Through marketing and advertisements we have been exposed to the benefits of the acai berry. Specifically that the Acai Berry contains many antioxidants. So what exactly are antioxidants? Antioxidants are vitamins, minerals and other nutrients that help boost the immune system as well as prevent chronic diseases. 3 major antioxidants include Vitamin C, Vitamin E and Beta carotene. There are several sources that we can get antioxidants from, including colorful fruits and vegetables. Berries have high sources of antioxidants and have lower levels of sugar as well.
The media has portrayed the acai berry to be a healthy source of antioxidants. This is true however, the most common way that people are consuming the acai berry is through a smoothie or acai bowl, which both include an “acai mix,” not simply just the acai berry itself. Thus, many of the smoothies and bowls have extremely high levels of sugar which are essentially over-powering the benefits from the acai berry. You would be better off eating a handful of berries than eating an acai bowl. Additional toppings including bananas, coconut, granola and honey pile on the sugar and calorie content to the bowls and smoothies. One bowl with toppings can amount to 390-500 calories.

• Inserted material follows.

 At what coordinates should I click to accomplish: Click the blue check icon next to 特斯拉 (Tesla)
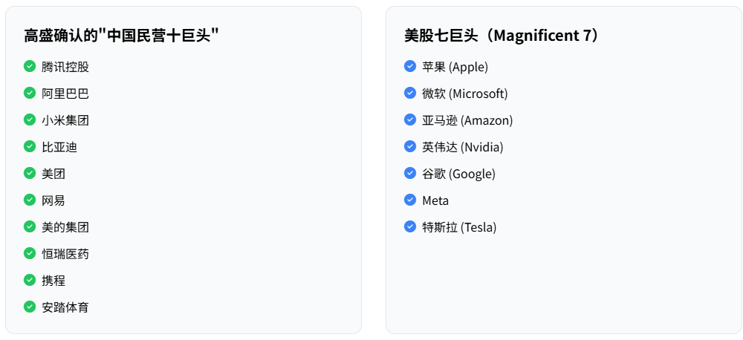409,226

Sorry to put a damper on the acai berry craze. It is important that we are educated about the foods we are consuming rather than to blindly believe nutrition claims portrayed by the media. My recommendation is everything in moderation. If you can’t give up the acai frenzy, limit your intake to once or twice a week. Acai bowls and smoothies should be viewed as a meal not just as a snack. Making your own smoothies or bowls are yet another healthier option. Milk substitutes such as coconut milk and almond milk can be a great change up for smoothie flavoring.